+++ Records for this exercise
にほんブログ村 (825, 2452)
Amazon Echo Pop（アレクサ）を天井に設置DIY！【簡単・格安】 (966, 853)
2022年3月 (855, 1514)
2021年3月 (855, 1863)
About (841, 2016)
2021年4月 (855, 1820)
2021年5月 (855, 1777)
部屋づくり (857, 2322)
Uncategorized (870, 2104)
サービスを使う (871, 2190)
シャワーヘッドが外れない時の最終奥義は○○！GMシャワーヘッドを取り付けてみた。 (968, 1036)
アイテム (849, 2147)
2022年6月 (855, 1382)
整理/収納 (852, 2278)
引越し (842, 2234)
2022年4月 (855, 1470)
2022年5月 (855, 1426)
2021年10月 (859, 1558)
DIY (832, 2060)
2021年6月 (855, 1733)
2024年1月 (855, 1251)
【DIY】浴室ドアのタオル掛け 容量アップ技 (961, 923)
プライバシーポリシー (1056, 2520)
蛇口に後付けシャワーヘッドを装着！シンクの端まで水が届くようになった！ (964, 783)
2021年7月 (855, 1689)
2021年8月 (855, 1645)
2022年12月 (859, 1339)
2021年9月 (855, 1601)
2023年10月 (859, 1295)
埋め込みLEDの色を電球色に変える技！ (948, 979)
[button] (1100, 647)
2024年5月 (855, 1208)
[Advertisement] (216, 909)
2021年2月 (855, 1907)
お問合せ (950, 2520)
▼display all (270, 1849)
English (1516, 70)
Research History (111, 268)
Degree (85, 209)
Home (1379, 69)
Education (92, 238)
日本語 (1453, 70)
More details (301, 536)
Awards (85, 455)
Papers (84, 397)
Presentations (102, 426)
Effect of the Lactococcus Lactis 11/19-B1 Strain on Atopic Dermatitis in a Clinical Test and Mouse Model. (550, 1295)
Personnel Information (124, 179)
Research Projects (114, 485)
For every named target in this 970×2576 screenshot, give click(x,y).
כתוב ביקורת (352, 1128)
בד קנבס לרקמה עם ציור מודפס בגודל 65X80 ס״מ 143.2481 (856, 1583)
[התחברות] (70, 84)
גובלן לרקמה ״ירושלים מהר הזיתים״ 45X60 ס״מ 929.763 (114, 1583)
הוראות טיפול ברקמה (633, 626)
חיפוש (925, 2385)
++++++
__Required work__.
Could you type out every entry again exactly as it stands?

__Solution to this exercise__.
にほんブログ村 (825, 2452)
Amazon Echo Pop（アレクサ）を天井に設置DIY！【簡単・格安】 (966, 853)
2022年3月 (855, 1514)
2021年3月 (855, 1863)
About (841, 2016)
2021年4月 (855, 1820)
2021年5月 (855, 1777)
部屋づくり (857, 2322)
Uncategorized (870, 2104)
サービスを使う (871, 2190)
シャワーヘッドが外れない時の最終奥義は○○！GMシャワーヘッドを取り付けてみた。 (968, 1036)
アイテム (849, 2147)
2022年6月 (855, 1382)
整理/収納 (852, 2278)
引越し (842, 2234)
2022年4月 (855, 1470)
2022年5月 (855, 1426)
2021年10月 (859, 1558)
DIY (832, 2060)
2021年6月 (855, 1733)
2024年1月 (855, 1251)
【DIY】浴室ドアのタオル掛け 容量アップ技 (961, 923)
プライバシーポリシー (1056, 2520)
蛇口に後付けシャワーヘッドを装着！シンクの端まで水が届くようになった！ (964, 783)
2021年7月 (855, 1689)
2021年8月 (855, 1645)
2022年12月 (859, 1339)
2021年9月 (855, 1601)
2023年10月 (859, 1295)
埋め込みLEDの色を電球色に変える技！ (948, 979)
[button] (1100, 647)
2024年5月 (855, 1208)
[Advertisement] (216, 909)
2021年2月 (855, 1907)
お問合せ (950, 2520)
▼display all (270, 1849)
English (1516, 70)
Research History (111, 268)
Degree (85, 209)
Home (1379, 69)
Education (92, 238)
日本語 (1453, 70)
More details (301, 536)
Awards (85, 455)
Papers (84, 397)
Presentations (102, 426)
Effect of the Lactococcus Lactis 11/19-B1 Strain on Atopic Dermatitis in a Clinical Test and Mouse Model. (550, 1295)
Personnel Information (124, 179)
Research Projects (114, 485)
For every named target in this 970×2576 screenshot, give click(x,y).
כתוב ביקורת (352, 1128)
בד קנבס לרקמה עם ציור מודפס בגודל 65X80 ס״מ 143.2481 (856, 1583)
[התחברות] (70, 84)
גובלן לרקמה ״ירושלים מהר הזיתים״ 45X60 ס״מ 929.763 (114, 1583)
הוראות טיפול ברקמה (633, 626)
חיפוש (925, 2385)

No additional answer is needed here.